• **WORK INSTRUCTIONS**:
[1] Name every organization that the Du Bois passage mentions by name.
[2] Extend the Du Bois passage by writing what comes after its final sentence.

──────── EXTRACT TO READ ────────

After arriving at his new professorship in Atlanta, Du Bois wrote a series of articles generally supportive of Marxism. He was not a strong proponent of labor unions or the Communist Party, but he felt that Marx's scientific explanation of society and the economy were useful for explaining the situation of African Americans in the United States. Marx's atheism also struck a chord with Du Bois, who routinely criticized black churches for dulling blacks' sensitivity to racism. In his 1933 writings, Du Bois embraced socialism, but asserted that "[c]olored labor has no common ground with white labor", a controversial position that was rooted in Du Bois's dislike of American labor unions, which had systematically excluded blacks for decades. Du Bois did not support the Communist Party in the U.S. and did not vote for their candidate in the 1932 presidential election, in spite of an African American on their ticket.

===Black Reconstruction in America===

Black Reconstruction in America, first edition cover, 1935

Back in the world of academia, Du Bois was able to resume his study of Reconstruction, the topic of the 1910 paper that he presented to the American Historical Association. In 1935, he published his magnum opus, Black Reconstruction in America. The Rosenwald Fund provided him with two fellowships of six thousand dollars total to enable him to research this book. The book presented the thesis, in the words of the historian David Levering Lewis, that "black people, suddenly admitted to citizenship in an environment of feral hostility, displayed admirable volition and intelligence as well as the indolence and ignorance inherent in three centuries of bondage."

Du Bois documented how black people were central figures in the American Civil War and Reconstruction era, and also showed how they made alliances with white politicians. He provided evidence that the coalition governments established public education in the South, and many needed social service programs. The book also demonstrated how black emancipation – the crux of Reconstruction – promoted a radical restructuring of United States society, as well as how and why the country failed to continue support for civil rights for blacks in the aftermath of Reconstruction.

The book's thesis ran counter to the orthodox interpretation of Reconstruction maintained by white historians, and the book was virtually ignored by mainstream historians until the 1960s. Thereafter, however, it ignited a "revisionist" trend in the historiography of Reconstruction, which emphasized black people's search for freedom and the era's radical policy changes. By the 21st century, Black Reconstruction was widely perceived as "the foundational text of revisionist African American historiography".

──────── DATASET CONTENT ────────

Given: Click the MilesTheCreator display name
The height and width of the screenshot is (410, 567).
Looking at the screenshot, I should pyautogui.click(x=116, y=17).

────────

• **RESULTS IN ORDER**:
[1] Communist Party, American Historical Association, Rosenwald Fund

[2]
In the final chapter of the book, "XIV. The Propaganda of History", Du Bois evokes his efforts at writing an article for the Encyclopædia Britannica on the "history of the American Negro". After the editors had cut all reference to Reconstruction, he insisted that the following note appear in the entry: "White historians have ascribed the faults and failures of Reconstruction to Negro ignorance and corruption. But the Negro insists that it was Negro loyalty and the Negro vote alone that restored the South to the Union; established the new democracy, both for white and black, and instituted the public schools." The editors refused and, so, Du Bois withdrew his article.

===Projected encyclopedia===
In 1932, Du Bois was selected by several philanthropies, including the Phelps Stokes Fund, the Carnegie Corporation of New York, and the General Education Board, to be the managing editor for a proposed Encyclopedia of the Negro, a work that Du Bois had been contemplating for 30 years. After several years of planning and organizing, the philanthropies canceled the project in 1938 because some board members believed that Du Bois was too biased to produce an objective encyclopedia.

===Trip around the world===
Du Bois took a trip around the world in 1936, which included visits to Germany, China, and Japan. While in Germany, Du Bois remarked that he was treated with warmth and respect. After his return to the United States, he expressed his ambivalence about the Nazi regime. He admired how the Nazis had improved the German economy, but he was horrified by their treatment of the Jewish people, which he described as "an attack on civilization, comparable only to such horrors as the Spanish Inquisition and the African slave trade".

Following the 1905 Japanese victory in the Russo-Japanese War, Du Bois became impressed by the growing strength of Imperial Japan. He came to view the ascendant Japanese Empire as an antidote to Western imperialism, arguing for more than three decades after the war that its rise represented a chance to break the monopoly that white nations had on international affairs. (Note: A representative of Japan's "Negro Propaganda Operations" traveled to the United States during the 1920s and 1930s, meeting with Du Bois and giving him a positive impression of Imperial Japan's racial policies.)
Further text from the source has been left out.